Simple measures of complexity lead me to think otherwise. For example, the size ...

mentat · on Dec 30, 2019

That's when you could do layout by hand. I thought you meant a modern CPU which is what that UI runs on. Good luck using Facebook on a 6502 which really brings up the rest of the subsystems that collaborate with the CPU.

kragen · on Dec 31, 2019

Yes, that's when you had to do layout and design rule checks by hand, and you didn't have SPICE, so you couldn't run a simulation --- you had to breadboard your circuits if you weren't sure of them. Before that, you had to do the gate-level design because you didn't even have Verilog, much less modern high-level HDLs like Chisel, Migen, and Spinal. Before that, you had to desk-check your RTL design, because mainframe time was too expensive to waste finding obvious bugs in designs that hadn't been desk-checked. That's why the 6502 took eight talented people ten months. Nowadays you don't need to do any of that stuff, so it's much easier now to design a CPU than it was in 1974.

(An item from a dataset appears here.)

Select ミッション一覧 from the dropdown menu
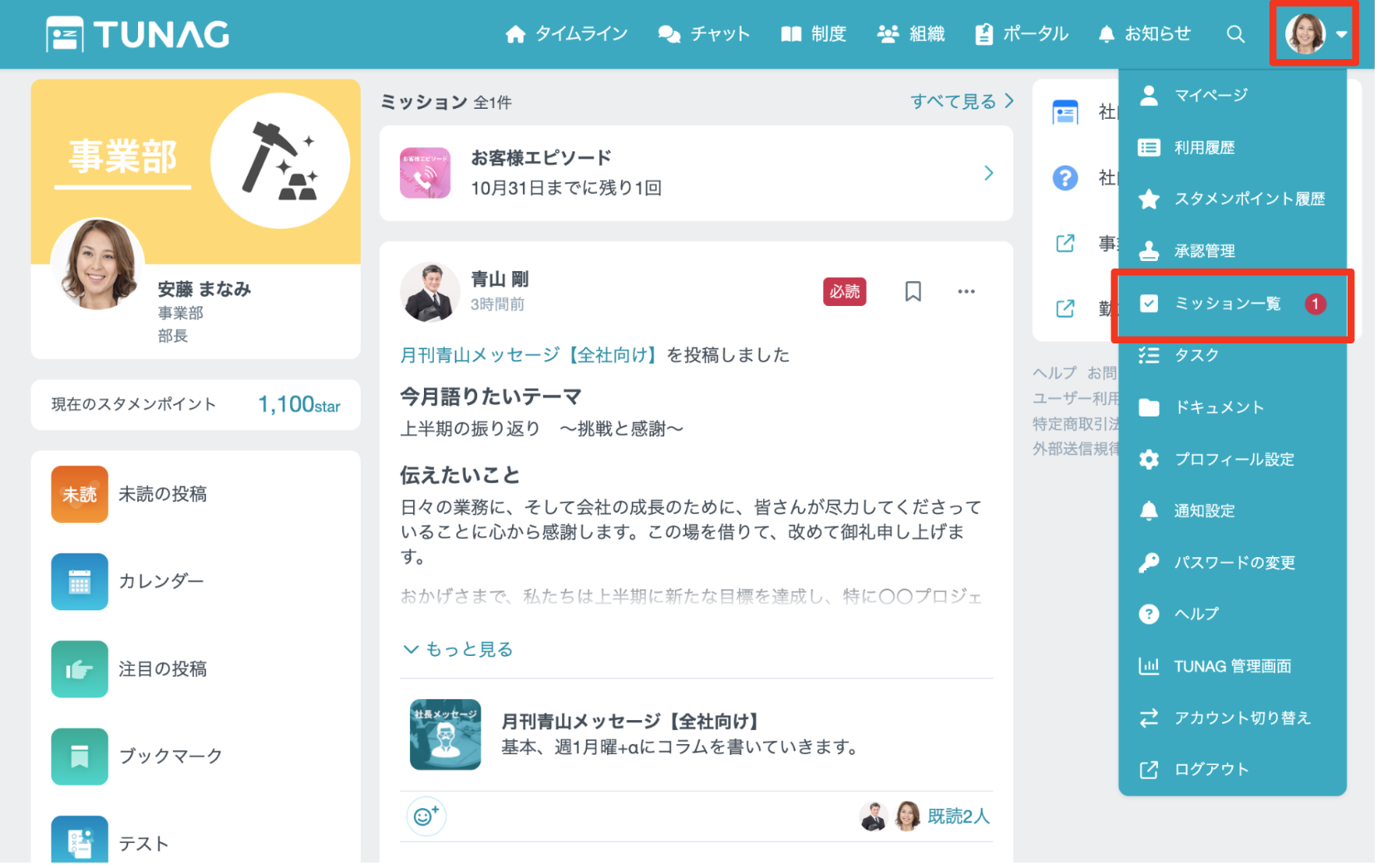This screenshot has width=1375, height=868. [1227, 304]
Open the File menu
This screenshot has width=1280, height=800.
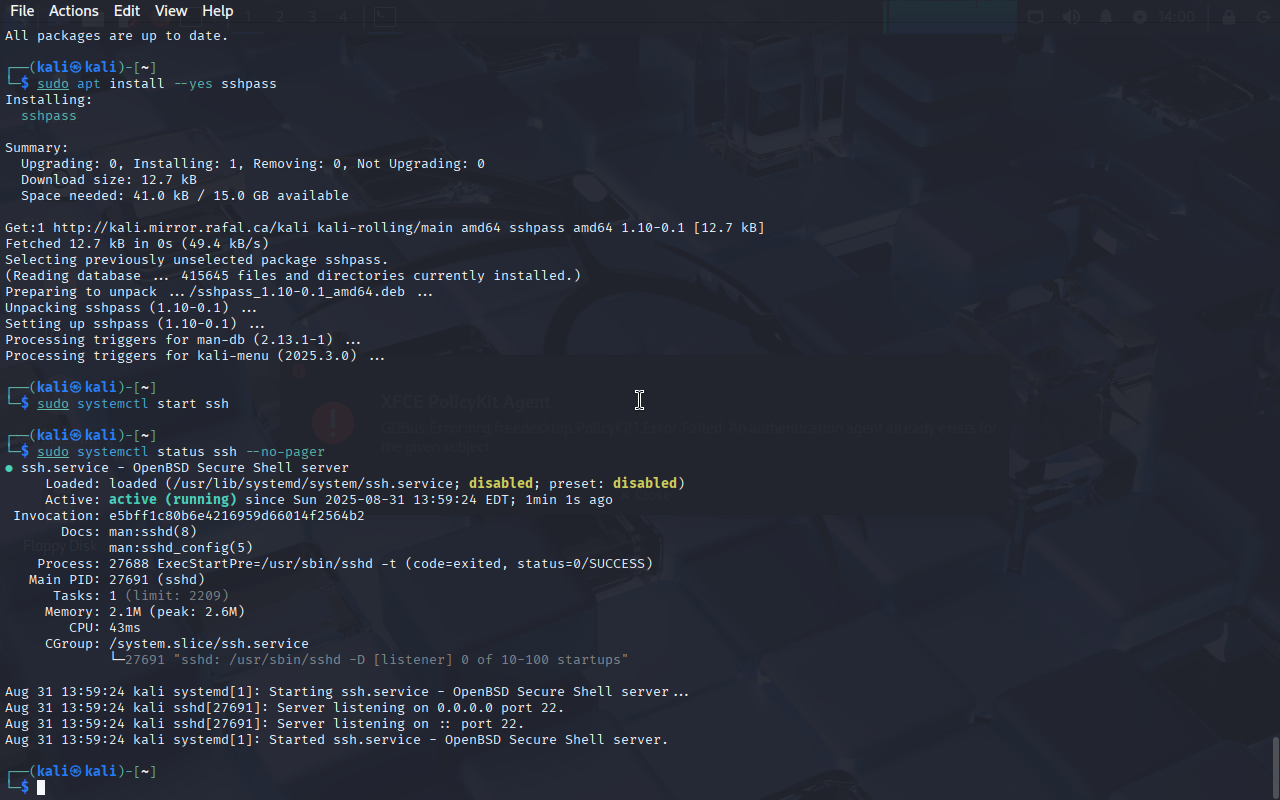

It's true that you need a faster CPU than a 6502 to run Facebook, but that's a matter of transistor count and clock speed much more than logical complexity. To a great extent, in fact, since both transistor count and clever design can improve performance, you can trade off transistor count against logical complexity if you're holding performance constant. (As a simple example, a 64-bit processor can be the same logical complexity as a 16-bit processor --- you can even make the bit width a parameter in your Chisel source code. An 8-bit processor needs to be more complex because an 8-bit address space is not practical.) Such a tradeoff is not an option for Intel, who need the best possible price-performance tradeoff in the market, which involves pushing hard on both transistor count and logical design.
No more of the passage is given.